Sunday, May 20, 2012

Head vs. Heart, Childhood vs. Adult Faith

           This semester, a Baptist student in my preaching class read Scripture from the KJV. I abandoned the King James Version thirty years ago in seminary, when I learned that important manuscripts were discovered well after the KJV and that newer English translations were more “accurate.” Yet, as I listened to my student read, while my head knew that other translations are technically more precise, King James spoke to my heart, connecting me back to my childhood and the stacks of vinyl records, sent to me from Talking Books for the Blind, on which Alexander Scuorby read the KJV. And my “childhood faith” was awakened and enlivened.
            A few days ago, the group I was lunching with sang the Doxology as our table grace. Someone in the group then offered to teach us a version that employs more inclusive language to name God. I heard people in the group for whom traditional Trinitarian language brings heartache and even heartbreak express appreciation for the alternative. I cognitively agreed and found myself emotionally resisting. “Do we have to fuss even with the Doxology?” I found myself thinking. At some level, my “childhood faith” felt threatened and my sense of stability shaken.
            I notice a trend in some sermons these days is to omit Jesus.  “Salvation,” if we can call it that, is grounded in a Creator God who made us “good” and in “the divine image,” and “loves you just the way you are.”  Part of the rationale for this message, I am advised, is hospitality. We do not want to offend people of other faiths, specifically are Jewish and Muslim brothers and sisters.  While I can intellectually wrap my mind around this, my heart longs to hear some unpacking of “Jesus died for your sins.” When I preach in congregations, I frequently find that I am not alone as people describe my sermons as “old time preaching” or “preaching like we used to hear.”
            I am not complaining or even being “snarky,” as my students say. I am observing the tension I experience between head and heart. I suspect that, in the three vignettes I have described, the tension cuts both ways. Someone might intellectually appreciate the beauty of the language of the King James Version, and be emotionally troubled by the places the translation is less accurate. One might know that the language of the creeds is not intended to name the gender of the divine, and still be pained by the ways that language evokes a patriarchal church. One might be totally committed to preaching Christ crucified as the power and wisdom of God (1 Cor. 1 23-24) and nevertheless feel embarrassed and ashamed by ways John 14:6—“Jesus said to him, “I am the way, and the truth, and the life. No one comes to the Father except through me”—has been preached.
            At this moment in my thinking, the most I can offer is my hunch that both preachers and hearers experience tension between head and heart.

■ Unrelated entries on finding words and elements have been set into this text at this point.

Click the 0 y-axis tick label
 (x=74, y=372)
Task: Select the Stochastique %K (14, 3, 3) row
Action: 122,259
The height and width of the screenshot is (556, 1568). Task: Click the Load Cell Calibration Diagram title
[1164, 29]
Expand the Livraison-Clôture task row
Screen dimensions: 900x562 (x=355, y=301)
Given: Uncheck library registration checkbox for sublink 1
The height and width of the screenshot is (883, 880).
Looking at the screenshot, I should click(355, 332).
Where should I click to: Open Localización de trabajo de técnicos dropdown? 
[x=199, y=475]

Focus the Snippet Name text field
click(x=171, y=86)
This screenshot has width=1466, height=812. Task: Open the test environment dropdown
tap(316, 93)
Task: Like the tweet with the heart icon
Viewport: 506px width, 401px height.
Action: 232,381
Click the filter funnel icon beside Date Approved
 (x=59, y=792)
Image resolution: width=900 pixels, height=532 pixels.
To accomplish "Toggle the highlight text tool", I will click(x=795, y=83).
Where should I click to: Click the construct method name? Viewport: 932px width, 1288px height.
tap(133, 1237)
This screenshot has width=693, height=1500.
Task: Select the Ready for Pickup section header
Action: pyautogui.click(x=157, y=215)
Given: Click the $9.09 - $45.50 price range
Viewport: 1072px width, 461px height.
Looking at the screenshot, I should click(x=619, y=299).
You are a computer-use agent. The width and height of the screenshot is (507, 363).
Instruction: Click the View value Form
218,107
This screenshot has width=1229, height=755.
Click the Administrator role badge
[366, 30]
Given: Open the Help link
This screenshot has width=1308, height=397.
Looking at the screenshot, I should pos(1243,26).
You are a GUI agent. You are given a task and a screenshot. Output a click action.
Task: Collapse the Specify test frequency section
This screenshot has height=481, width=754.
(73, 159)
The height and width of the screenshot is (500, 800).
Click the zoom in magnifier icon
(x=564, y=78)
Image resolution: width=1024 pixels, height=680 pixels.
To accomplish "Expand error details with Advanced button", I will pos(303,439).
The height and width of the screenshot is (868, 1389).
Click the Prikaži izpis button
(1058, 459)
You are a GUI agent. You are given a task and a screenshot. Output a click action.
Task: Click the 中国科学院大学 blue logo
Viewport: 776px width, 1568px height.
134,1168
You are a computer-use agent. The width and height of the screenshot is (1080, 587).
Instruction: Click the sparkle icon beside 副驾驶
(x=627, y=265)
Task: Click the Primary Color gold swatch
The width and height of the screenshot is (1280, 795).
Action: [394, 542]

And even as we ask deep questions of life, faith, and meaning, we do not want our “childhood faith” shaken too badly, and certainly not destroyed. And I suspect that this tension will manifest itself in many, both preachers and hearers, when it comes to sermons for Thanksgiving and Christ the King.
            Pastor Amy Allen, who contributes this set of preaching helps, observes that, nowadays, we know the first Thanksgiving didn’t happen the way our third grade plays taught us, fewer people come to the community Thanksgiving worship than we remember from that rosier past, and some congregations and communities have stopped celebrating this holiday altogether.  Turning to Christ the King, Pastor Allen observes:
We live in a day and age in which it has become politically incorrect to talk about the ‘kingship’ of Christ.  Such a term now brings with it all the baggage of patriarchal interpretations of the biblical text.  More than that, it calls to mind the exploitation brought about by colonial powers, abuses of power at the hands of politicians, and perhaps every abuse of power—every moment when one human being has claimed or does claim dominion over another human being.
            To both these observances, she adds an important “However.” For Thanksgiving: “However, even as the American civic religion shows its cracks and more preachers rightly seek to avoid platitudes that give simple lip service to the state, there remains reason to give thanks.” For Christ the King: “However, it is because of such abuses of power at the hands of human beings that we as a church, while respectfully rethinking our vocabulary, cannot give up on the reigndom of Christ.  For such abuses and abusers are the beasts defeated in Daniel’s court of judgment (7:11).”
            Perhaps the task is not to put away childhood faith but to employ it to embolden us. Perhaps that’s what Jesus meant when he said, “Truly I tell you, unless you change and become like children, you will never enter the kingdom of heaven” (Matthew 18:3).